A 23-year-old man was arrested and charged with murdering his roommate with a makeshift ice pick and sending his body down the East River in a suitcase, police said on Thursday.
NYPD officials said officers arrested Lower East Side resident Christian Millet around 9 p.m. Wednesday in connection with the death of Edwin Echevarria, 65, whose torso was found last week after a ferry crew spotted the suitcase in the river near Governors Island. Both men lived in the same apartment at NYCHA’s Baruch Houses, according to police.
Echevarria’s daughter Jennifer Matthews said Millet was Echevarria’s ex-girlfriend’s grandson, and that Echevarria was trying to help him by giving him a place to live. But she said she became worried when she heard from other relatives that Millet had beaten up her father, who recently stopped picking up her calls.
“Last time when [Millet] left, I told my dad not to let him back in,” Matthews said in a phone interview. “I didn't find out until my dad was missing that he had moved back in with my father.”
Officials said Echevarria’s death was deemed a homicide and that they were still investigating a potential motive, adding that the men may have had a dispute over food.
Millet was taken into custody and questioned based on a search warrant, according to the NYPD. He has been charged with second-degree murder.

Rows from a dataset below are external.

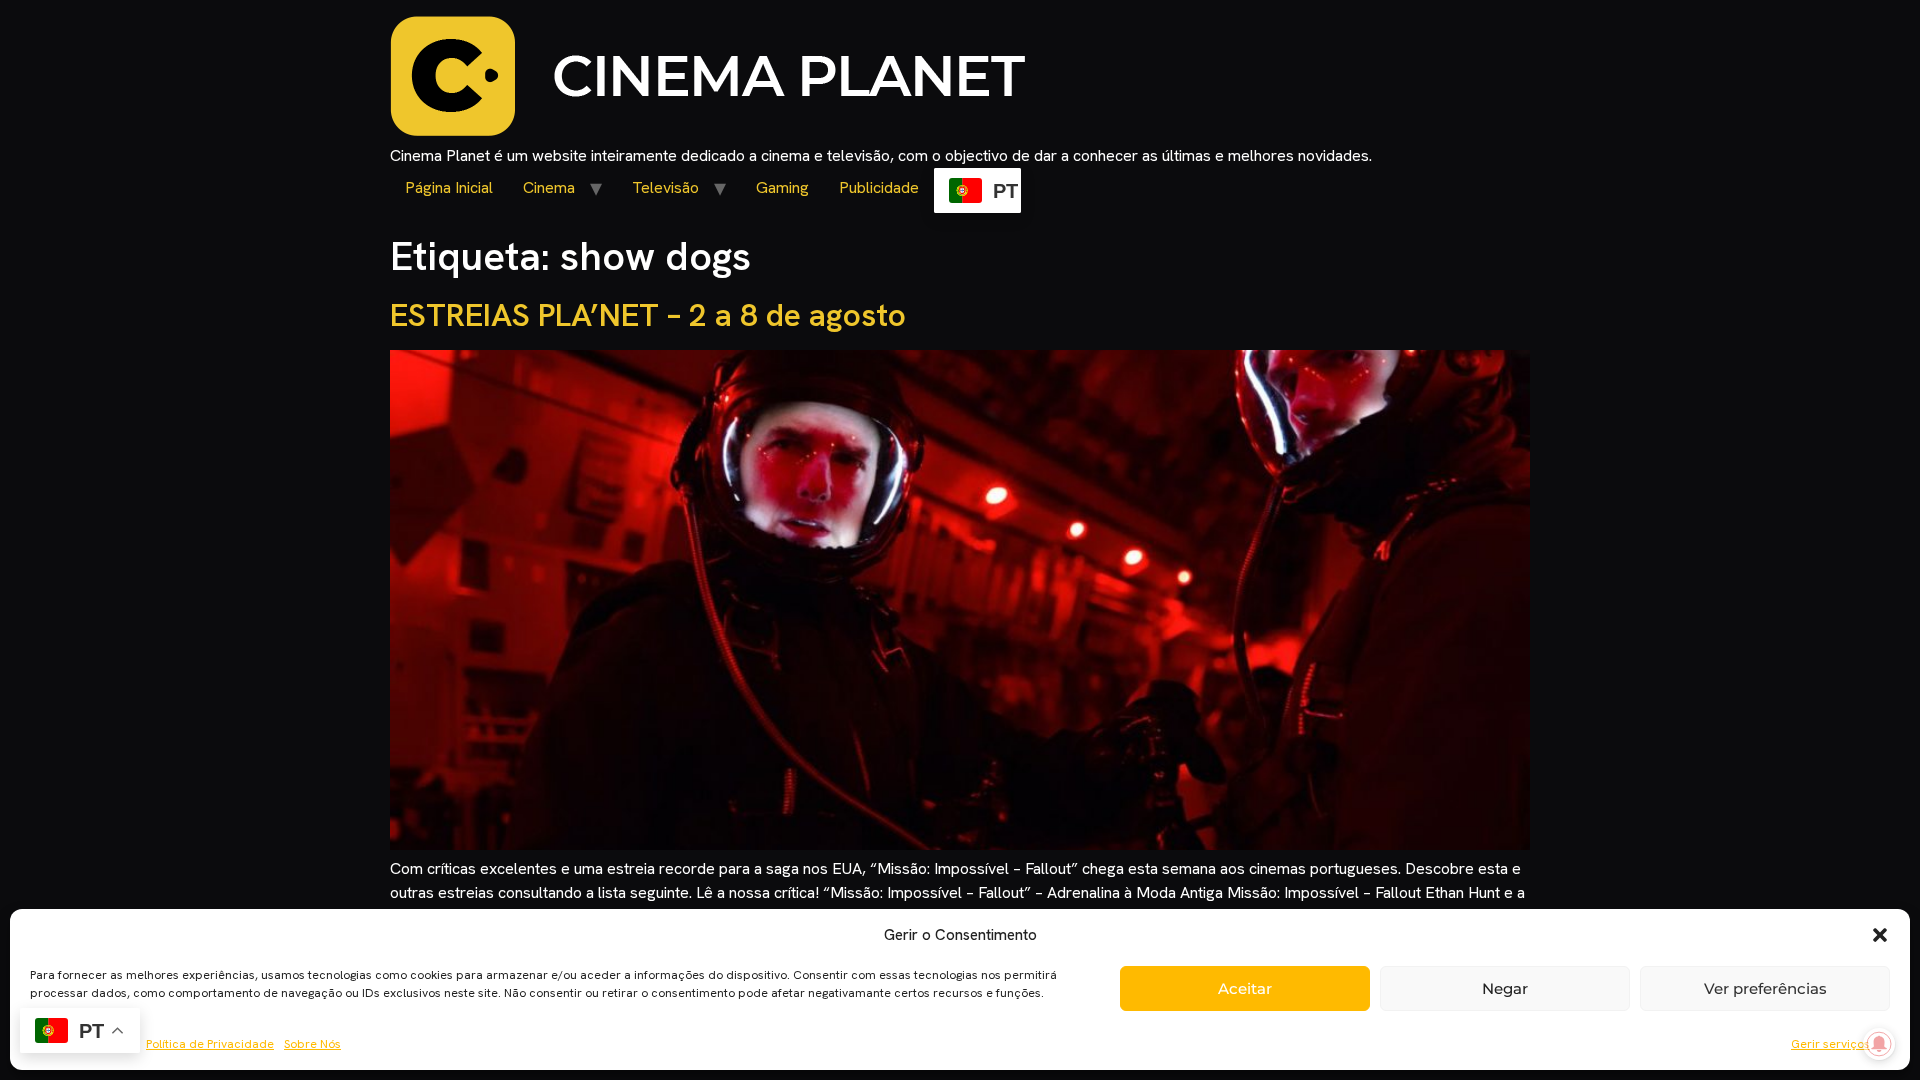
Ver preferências (1765, 988)
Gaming (782, 187)
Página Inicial (449, 187)
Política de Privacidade (210, 1044)
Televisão (665, 187)
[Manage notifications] (1879, 1044)
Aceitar (1245, 988)
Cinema (549, 187)
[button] (1880, 935)
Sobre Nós (312, 1044)
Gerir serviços (1830, 1044)
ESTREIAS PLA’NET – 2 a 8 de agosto (648, 315)
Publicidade (879, 187)
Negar (1505, 988)
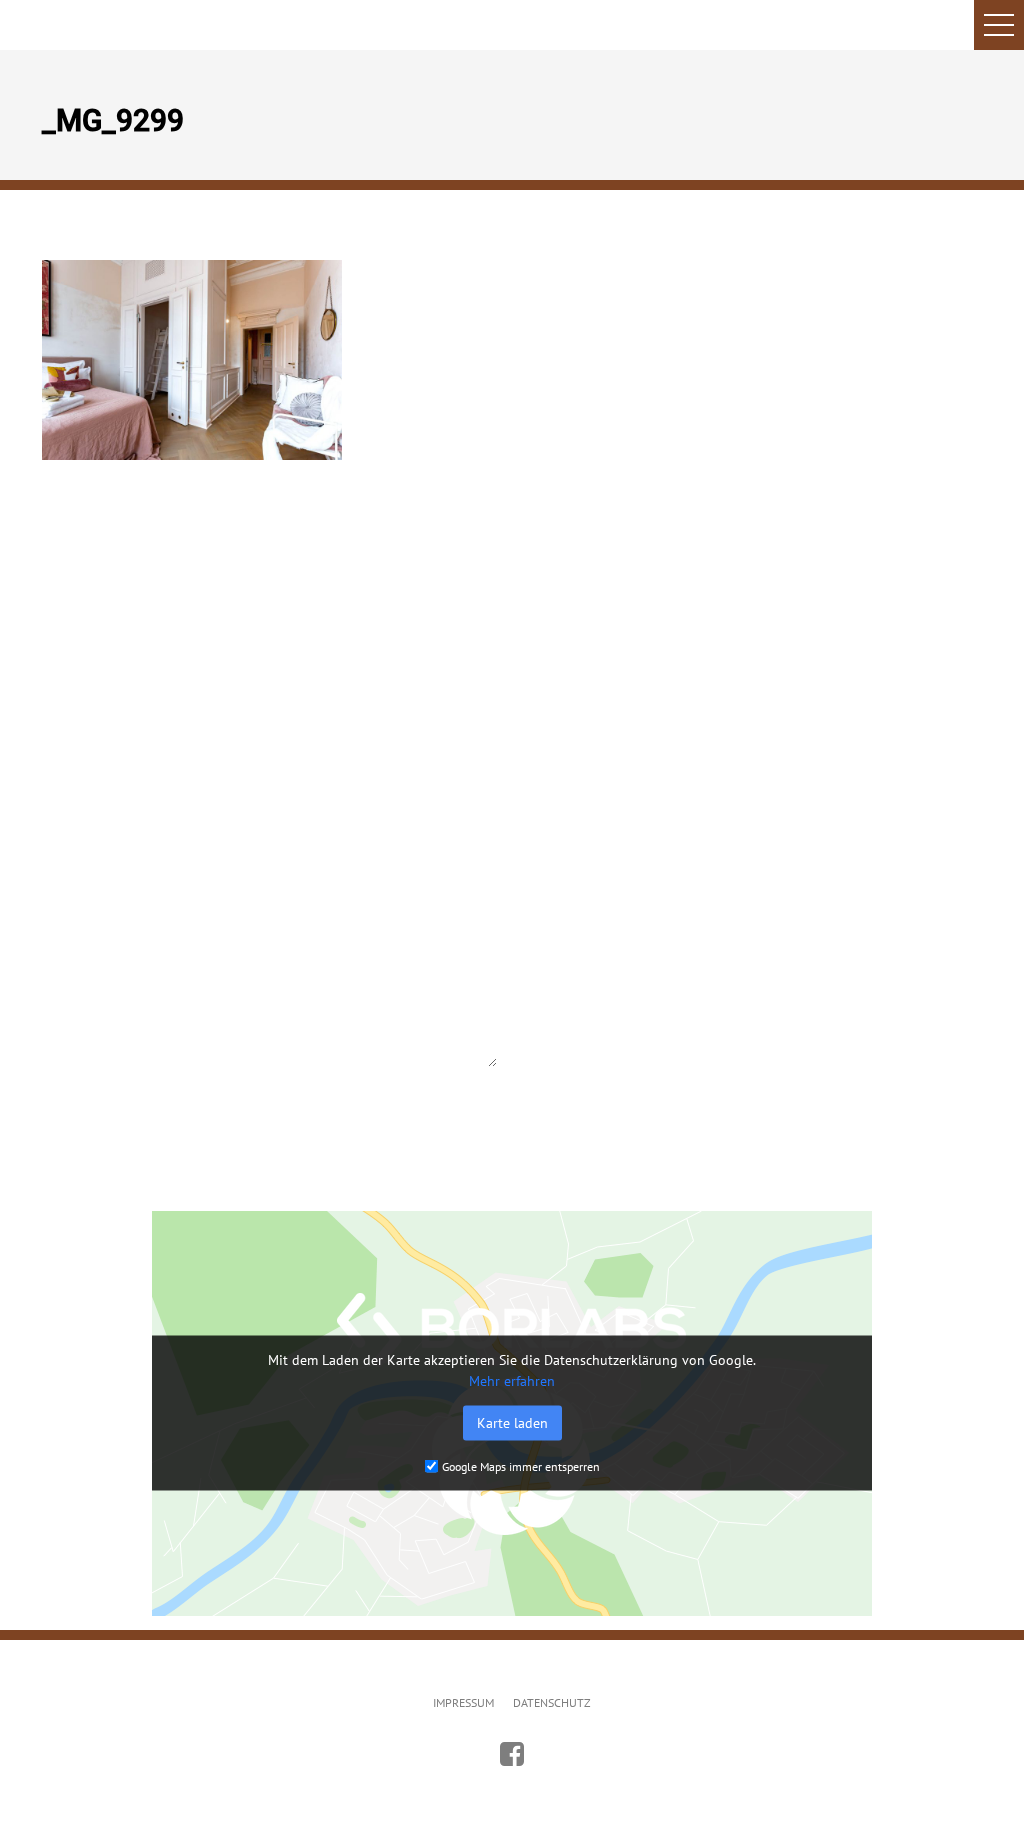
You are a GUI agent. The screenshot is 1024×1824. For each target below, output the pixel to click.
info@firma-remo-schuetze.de (754, 896)
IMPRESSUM (463, 1702)
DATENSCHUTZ (552, 1702)
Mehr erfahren (512, 1381)
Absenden (97, 1120)
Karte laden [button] (512, 1423)
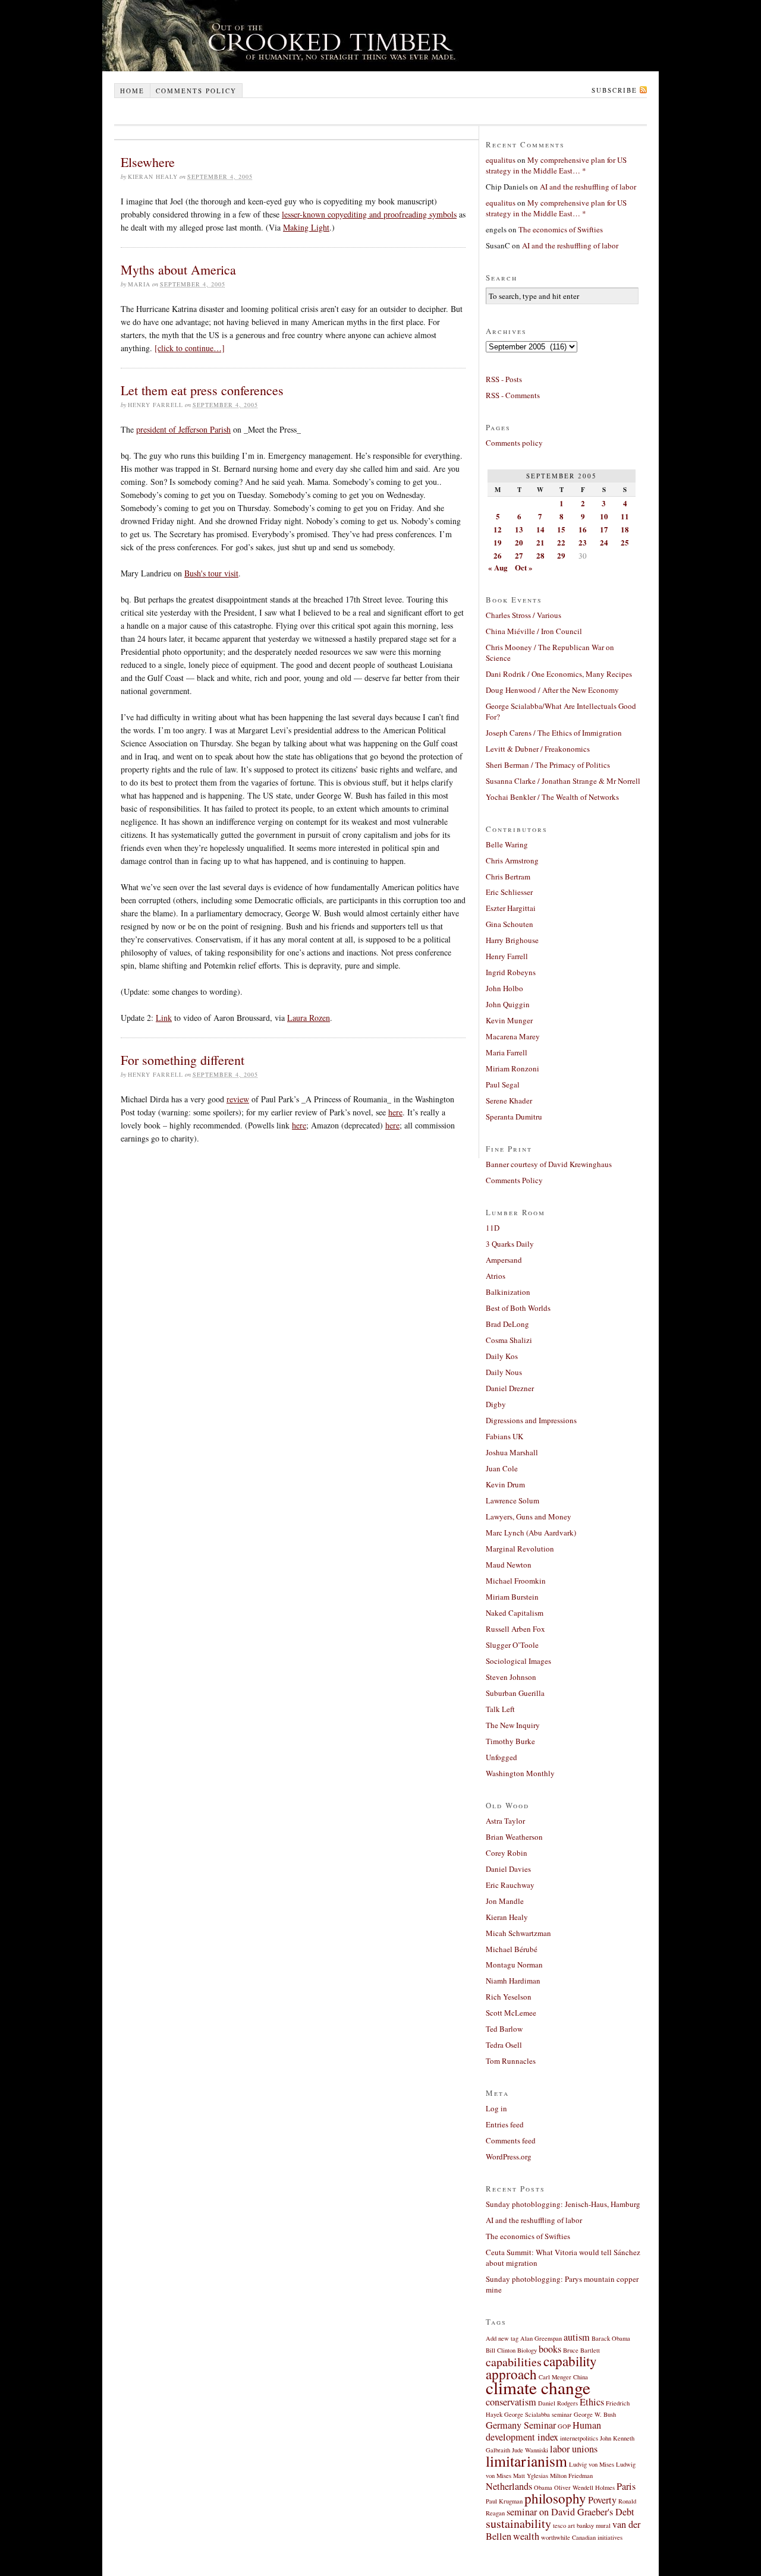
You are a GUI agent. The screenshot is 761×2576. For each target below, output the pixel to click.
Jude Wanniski (530, 2450)
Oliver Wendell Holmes (584, 2487)
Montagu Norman (514, 1964)
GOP (564, 2426)
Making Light (306, 227)
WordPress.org (509, 2156)
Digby (496, 1404)
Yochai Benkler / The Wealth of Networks (552, 797)
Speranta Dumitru (514, 1116)
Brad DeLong (507, 1324)
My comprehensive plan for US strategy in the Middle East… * (556, 165)
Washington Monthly (520, 1773)
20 (519, 542)
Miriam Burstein (512, 1596)
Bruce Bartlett (581, 2350)
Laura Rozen (308, 1017)
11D (492, 1227)
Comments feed (511, 2140)
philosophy (555, 2498)
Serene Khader (509, 1100)
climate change (538, 2387)
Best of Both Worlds (518, 1308)
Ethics (592, 2401)
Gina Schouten (509, 924)
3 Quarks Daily (510, 1243)
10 (604, 516)
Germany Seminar (521, 2425)
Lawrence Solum (512, 1500)
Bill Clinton (500, 2350)
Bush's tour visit (211, 573)
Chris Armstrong (512, 860)
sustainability (518, 2523)
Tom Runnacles (511, 2060)
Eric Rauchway (510, 1885)
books (550, 2349)
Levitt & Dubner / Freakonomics (538, 748)
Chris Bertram (508, 876)
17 (604, 529)
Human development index (543, 2431)
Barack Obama (611, 2338)
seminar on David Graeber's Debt (570, 2511)
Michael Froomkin (516, 1580)
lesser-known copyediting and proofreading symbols (369, 214)
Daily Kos (502, 1356)
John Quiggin (508, 1004)
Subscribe (614, 90)
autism (577, 2337)
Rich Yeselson (509, 1996)
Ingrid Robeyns (511, 972)
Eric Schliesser (509, 892)
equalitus (500, 160)
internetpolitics (579, 2438)
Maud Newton (509, 1564)
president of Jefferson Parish (183, 429)
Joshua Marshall (512, 1452)
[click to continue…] (190, 348)
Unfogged (501, 1757)
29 (561, 555)
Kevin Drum (505, 1484)
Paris (626, 2486)
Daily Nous (504, 1372)
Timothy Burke (510, 1741)
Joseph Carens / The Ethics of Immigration (554, 732)
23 (582, 542)
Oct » (524, 567)
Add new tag (502, 2338)
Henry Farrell (507, 956)
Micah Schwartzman (518, 1933)
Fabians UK (504, 1436)
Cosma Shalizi (509, 1340)
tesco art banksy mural (582, 2525)
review (238, 1099)
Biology (527, 2350)
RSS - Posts (504, 379)
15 (561, 529)
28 (540, 555)
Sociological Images (518, 1661)
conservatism (511, 2401)
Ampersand (504, 1259)
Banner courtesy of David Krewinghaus (549, 1164)
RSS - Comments (513, 395)
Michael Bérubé (511, 1949)
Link (164, 1017)
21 (540, 542)
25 (625, 542)
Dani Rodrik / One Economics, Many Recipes (559, 674)
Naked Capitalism (514, 1612)
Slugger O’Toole (512, 1644)
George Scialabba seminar (538, 2414)
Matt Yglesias (530, 2475)
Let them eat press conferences (202, 390)
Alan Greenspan (541, 2338)
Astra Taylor (505, 1820)
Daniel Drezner (510, 1388)
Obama (543, 2487)
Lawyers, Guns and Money (528, 1516)
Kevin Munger (509, 1020)
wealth (526, 2536)
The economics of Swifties (560, 229)
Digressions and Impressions (531, 1420)
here (395, 1112)
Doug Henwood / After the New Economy (552, 690)
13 (519, 529)
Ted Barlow (504, 2028)
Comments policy (196, 90)
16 (582, 529)
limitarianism (526, 2461)
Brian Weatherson (514, 1836)
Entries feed (505, 2124)
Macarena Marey (513, 1036)
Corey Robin (506, 1852)
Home (132, 90)
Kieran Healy (507, 1917)
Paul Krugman (504, 2501)
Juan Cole (502, 1468)
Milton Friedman (571, 2475)
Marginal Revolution (520, 1548)
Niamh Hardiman (513, 1980)
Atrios (495, 1275)
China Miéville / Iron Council (534, 631)
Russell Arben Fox (515, 1628)
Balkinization (508, 1292)
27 (519, 555)
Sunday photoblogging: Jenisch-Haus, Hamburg (563, 2204)
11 (625, 516)
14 (540, 529)
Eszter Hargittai (511, 908)
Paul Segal (503, 1084)
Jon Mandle (505, 1901)
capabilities (514, 2362)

His attorney's information was not immediately available.
A missing flyer for Edwin Echevarria, 65, whose body police said was found in a suitcase in the East River, is seen on the Lower East Side on Feb. 13, 2025.
Millet stared straight ahead and did not answer reporters’ questions on Thursday morning as he was led out of the NYPD’s 7th Precinct station house on the Lower East Side.
Missing person flyers at the building where police said the two men lived stated that Echevarria was last seen on Feb. 2. Two police officers were stationed outside an apartment on the fifth floor.
“ I was hoping that he's just drunk or in a friend's house,” said Carmen Santiago, a neighbor from down the hall who said she had grown up in the building with Echevarria and his family. “ I can't believe it. I see his smile.”
Police walk Christian Millet, 23, into a car outside of an NYPD station on their way to court on Feb. 13, 2025.
Echevarria had spent most of his life working for the post office, Matthews said. She added that her father retired several months ago and often came to visit her in North Carolina, where she had joined the Marine Corps.
“He was a very caring, loving, funny person,” she said. “He always loved helping people, and that’s what he was trying to do for his ex-girlfriend’s grandson — trying to be a positive father figure to him.”
Police data shows homicides are relatively rare in the NYPD’s 7th Precinct on the Lower East Side, where Millet was arrested. The precinct recorded one killing from Jan. 1 to Feb. 9 this year, up from zero in the same period last year, according to the data.
This is a developing story based on preliminary information from police and has been updated.